The complete clinical picture including patient age, muscle quality, and joint degeneration should be considered when discussing treatment options, and use of MRI-based tools such as the SOAS score may prove useful in guiding these clinical decisions.
Limitations
This study has several limitations. Although the interobserver reliability for total SOAS score (ICC = 0.87) demonstrated good agreement, the ICCs for several subscores demonstrated low reliability. It is likely that this was due to certain parameters of the SOAS score, such as bony deformity of the humerus or glenoid, being exceedingly rare findings in this cohort of patients. Additionally, the strength of the correlations between SOAS score components and ΔASES scores was most frequently in the weak to moderate range. This may reflect the fact that the overall magnitude of joint pathology in this cohort of patients indicated for a joint-sparing surgery was low; on the SOAS scale from 0 to 100, the mean score for patients was 15.2. The utility of the SOAS score in predicting outcomes for patients with more severe osteoarthritis is uncertain, and future studies should focus on patients with more significant degenerative changes for which indications for joint-sparing versus joint-replacing procedures are less clear. Finally, the application of the Bonferroni correction to the multivariate analysis increases the risk of a type 2 error, which may limit the conclusions drawn from that analysis.
Conclusion
In this prospective cohort of patients undergoing RCR, increasing preoperative total SOAS score was predictive of less improvement in ASES scores at 2 years after surgery. On univariate analysis, SOAS subscores with the strongest negative correlations with ΔASES scores included tear size, muscle atrophy, tendon retraction, paralabral ganglia, and cartilage wear. Tear size alone was found to be significantly associated with a lower ΔASES in multivariate linear regression analysis.
Footnotes
Final revision submitted November 17, 2023; accepted December 6, 2023.
One or more of the authors has declared the following potential conflict of interest or source of funding: M.R.D. has received education payments from Evolution Surgical.

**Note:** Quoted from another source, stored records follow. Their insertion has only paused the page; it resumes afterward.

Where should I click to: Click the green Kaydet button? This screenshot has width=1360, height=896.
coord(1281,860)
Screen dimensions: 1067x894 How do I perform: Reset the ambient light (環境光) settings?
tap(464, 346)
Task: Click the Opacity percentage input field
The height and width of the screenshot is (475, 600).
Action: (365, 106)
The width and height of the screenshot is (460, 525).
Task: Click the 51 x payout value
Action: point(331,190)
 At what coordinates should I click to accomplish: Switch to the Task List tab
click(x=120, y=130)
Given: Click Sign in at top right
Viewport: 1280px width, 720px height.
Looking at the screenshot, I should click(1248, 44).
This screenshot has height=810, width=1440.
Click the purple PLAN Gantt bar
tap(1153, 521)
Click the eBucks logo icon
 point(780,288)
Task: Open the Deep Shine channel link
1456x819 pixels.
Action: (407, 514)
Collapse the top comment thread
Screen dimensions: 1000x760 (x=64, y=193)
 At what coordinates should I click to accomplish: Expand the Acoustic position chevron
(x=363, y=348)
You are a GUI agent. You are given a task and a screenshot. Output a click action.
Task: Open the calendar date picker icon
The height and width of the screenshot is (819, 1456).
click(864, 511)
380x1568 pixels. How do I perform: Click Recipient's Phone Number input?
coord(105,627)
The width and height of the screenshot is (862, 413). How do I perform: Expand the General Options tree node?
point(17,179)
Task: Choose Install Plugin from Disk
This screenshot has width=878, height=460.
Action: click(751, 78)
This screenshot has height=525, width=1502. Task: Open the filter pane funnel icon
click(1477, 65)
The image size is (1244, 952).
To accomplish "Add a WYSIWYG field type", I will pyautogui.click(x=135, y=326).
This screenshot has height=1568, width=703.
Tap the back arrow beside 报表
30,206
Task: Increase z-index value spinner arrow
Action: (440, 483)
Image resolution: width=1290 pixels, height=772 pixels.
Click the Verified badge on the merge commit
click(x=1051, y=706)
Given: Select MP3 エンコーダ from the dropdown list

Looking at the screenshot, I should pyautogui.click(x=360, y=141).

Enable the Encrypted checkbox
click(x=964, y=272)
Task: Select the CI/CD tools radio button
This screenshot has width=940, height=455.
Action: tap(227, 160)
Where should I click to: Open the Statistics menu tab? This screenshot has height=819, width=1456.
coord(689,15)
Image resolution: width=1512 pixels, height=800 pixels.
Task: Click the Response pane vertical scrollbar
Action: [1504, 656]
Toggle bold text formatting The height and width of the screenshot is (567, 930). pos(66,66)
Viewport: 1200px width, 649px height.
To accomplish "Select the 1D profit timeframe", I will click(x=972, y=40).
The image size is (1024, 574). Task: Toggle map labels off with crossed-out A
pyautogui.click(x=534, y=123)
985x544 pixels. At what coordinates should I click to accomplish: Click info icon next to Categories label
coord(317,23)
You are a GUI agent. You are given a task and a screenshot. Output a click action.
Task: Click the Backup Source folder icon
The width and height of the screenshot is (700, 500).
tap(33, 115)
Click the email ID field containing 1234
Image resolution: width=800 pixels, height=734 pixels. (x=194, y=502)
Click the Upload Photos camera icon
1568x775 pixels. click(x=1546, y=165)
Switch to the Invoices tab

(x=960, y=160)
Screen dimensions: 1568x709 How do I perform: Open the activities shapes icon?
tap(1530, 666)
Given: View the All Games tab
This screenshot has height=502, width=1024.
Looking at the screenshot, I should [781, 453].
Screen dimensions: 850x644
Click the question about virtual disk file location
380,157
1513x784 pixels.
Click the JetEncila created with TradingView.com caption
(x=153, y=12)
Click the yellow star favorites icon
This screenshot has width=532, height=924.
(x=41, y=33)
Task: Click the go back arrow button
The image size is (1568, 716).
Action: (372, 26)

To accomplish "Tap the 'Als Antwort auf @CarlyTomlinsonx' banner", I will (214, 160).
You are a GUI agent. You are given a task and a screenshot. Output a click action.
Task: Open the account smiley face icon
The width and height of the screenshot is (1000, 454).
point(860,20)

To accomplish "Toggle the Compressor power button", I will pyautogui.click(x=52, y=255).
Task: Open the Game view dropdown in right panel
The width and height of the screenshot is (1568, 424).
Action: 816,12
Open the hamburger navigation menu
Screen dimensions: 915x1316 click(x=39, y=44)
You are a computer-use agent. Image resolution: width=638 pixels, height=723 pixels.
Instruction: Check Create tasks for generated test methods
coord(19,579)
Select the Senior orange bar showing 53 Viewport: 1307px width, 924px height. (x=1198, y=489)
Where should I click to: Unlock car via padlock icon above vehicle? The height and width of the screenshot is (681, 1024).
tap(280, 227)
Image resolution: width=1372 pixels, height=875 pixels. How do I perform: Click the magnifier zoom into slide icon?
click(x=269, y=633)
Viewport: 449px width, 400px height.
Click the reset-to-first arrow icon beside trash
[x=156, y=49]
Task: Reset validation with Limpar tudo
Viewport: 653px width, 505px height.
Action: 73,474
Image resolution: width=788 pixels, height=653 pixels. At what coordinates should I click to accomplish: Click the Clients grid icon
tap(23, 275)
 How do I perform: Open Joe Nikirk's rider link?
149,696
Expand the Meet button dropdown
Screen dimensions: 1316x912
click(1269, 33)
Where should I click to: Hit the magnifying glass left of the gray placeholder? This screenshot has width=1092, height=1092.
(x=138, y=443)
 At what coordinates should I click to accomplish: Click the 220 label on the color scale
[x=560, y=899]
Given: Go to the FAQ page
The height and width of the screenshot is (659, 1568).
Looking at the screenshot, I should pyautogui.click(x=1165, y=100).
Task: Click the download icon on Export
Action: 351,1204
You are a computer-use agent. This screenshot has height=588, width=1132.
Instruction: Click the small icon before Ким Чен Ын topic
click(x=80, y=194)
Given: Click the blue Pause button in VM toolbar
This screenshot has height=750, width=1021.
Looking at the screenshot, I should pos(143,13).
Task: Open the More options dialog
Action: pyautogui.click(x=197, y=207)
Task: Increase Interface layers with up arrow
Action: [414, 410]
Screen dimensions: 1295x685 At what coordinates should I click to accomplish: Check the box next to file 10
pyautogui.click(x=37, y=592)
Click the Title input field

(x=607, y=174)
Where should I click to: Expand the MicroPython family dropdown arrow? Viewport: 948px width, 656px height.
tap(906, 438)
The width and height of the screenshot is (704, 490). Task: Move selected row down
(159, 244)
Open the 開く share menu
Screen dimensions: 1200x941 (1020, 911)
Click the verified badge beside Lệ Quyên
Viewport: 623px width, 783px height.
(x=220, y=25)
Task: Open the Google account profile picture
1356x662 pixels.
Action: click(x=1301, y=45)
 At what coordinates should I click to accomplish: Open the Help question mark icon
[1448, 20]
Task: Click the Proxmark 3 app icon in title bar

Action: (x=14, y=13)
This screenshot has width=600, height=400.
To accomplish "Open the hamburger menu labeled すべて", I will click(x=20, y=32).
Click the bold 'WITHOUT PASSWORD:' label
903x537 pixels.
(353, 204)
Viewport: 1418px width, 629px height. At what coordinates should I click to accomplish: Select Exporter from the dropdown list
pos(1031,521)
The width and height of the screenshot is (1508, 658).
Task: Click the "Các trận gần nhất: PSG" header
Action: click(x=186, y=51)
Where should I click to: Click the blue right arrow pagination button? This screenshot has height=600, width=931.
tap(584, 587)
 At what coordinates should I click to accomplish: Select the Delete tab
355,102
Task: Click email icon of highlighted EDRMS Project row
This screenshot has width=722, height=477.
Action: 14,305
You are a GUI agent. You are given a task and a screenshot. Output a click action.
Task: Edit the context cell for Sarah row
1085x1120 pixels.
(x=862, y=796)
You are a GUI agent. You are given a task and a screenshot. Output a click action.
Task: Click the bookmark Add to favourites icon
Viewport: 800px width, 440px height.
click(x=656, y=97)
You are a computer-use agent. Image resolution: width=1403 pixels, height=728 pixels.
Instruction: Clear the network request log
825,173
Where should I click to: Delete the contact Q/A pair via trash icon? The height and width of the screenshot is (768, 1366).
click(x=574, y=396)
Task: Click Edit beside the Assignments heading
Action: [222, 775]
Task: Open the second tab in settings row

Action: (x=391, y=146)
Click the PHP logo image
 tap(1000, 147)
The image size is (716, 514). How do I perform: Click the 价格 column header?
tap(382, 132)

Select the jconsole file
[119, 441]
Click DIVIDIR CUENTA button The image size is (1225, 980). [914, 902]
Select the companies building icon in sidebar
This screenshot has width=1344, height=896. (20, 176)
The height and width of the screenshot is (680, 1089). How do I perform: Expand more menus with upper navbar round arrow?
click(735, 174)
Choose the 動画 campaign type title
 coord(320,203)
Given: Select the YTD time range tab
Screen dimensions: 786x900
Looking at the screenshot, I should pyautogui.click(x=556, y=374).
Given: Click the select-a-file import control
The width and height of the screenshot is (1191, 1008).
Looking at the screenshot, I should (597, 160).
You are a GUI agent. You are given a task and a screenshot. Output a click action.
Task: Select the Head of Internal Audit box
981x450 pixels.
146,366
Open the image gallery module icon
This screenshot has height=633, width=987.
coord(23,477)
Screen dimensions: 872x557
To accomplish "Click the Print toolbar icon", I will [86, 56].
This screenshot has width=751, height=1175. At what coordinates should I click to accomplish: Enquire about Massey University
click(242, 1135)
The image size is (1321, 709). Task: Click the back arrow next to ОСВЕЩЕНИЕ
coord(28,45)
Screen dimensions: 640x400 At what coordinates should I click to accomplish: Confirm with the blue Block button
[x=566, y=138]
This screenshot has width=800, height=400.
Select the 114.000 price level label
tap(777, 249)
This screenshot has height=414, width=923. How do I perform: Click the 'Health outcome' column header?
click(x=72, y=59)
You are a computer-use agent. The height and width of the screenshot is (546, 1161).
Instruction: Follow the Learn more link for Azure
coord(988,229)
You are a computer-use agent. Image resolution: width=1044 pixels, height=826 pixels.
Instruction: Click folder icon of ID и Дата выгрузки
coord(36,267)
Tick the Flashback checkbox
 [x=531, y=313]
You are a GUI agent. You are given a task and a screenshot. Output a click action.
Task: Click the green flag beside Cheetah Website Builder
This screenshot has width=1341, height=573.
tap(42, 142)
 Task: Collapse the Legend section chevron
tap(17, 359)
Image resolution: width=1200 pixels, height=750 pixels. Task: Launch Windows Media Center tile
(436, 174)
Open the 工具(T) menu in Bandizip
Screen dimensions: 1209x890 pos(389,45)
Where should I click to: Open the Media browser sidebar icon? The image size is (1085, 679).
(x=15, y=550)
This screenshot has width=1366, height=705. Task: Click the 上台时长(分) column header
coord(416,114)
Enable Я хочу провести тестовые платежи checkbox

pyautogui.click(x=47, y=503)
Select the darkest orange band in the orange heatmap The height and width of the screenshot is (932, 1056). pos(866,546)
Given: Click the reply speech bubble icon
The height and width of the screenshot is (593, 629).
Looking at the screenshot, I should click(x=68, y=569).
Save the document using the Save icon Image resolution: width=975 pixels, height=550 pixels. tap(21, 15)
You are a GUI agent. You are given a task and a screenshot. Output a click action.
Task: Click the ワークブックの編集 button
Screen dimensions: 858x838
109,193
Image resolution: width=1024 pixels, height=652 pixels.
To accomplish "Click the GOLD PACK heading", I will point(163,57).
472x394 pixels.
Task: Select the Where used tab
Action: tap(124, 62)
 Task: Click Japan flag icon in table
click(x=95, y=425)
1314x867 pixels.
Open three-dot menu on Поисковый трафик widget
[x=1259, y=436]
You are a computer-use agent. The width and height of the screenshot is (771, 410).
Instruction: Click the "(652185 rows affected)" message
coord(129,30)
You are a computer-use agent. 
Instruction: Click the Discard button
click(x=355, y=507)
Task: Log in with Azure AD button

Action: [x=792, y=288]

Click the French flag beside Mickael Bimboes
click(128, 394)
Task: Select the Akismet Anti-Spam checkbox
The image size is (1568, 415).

C.B.M. has received research support from Aesculap, Samumed, and Zimmer Biomet; consulting fees from Conmed, Stryker, and Tornier; and royalties from Conmed and SLACK. B.T.F. has received research support from Orthofix and hospitality payments from Zimmer Biomet and has stock/stock options in Bioniks and Kaliber. D.A.L. has received education payments from Arthrex/Evolution Surgical, Wright Medical/Tornier, Vericel, and Smith & Nephew. AOSSM checks author disclosures against the Open Payments Database (OPD). AOSSM has not conducted an independent investigation on the OPD and disclaims any liability or responsibility relating thereto.
Ethical approval for this study was waived by the University of California San Francisco (ref No. 281634).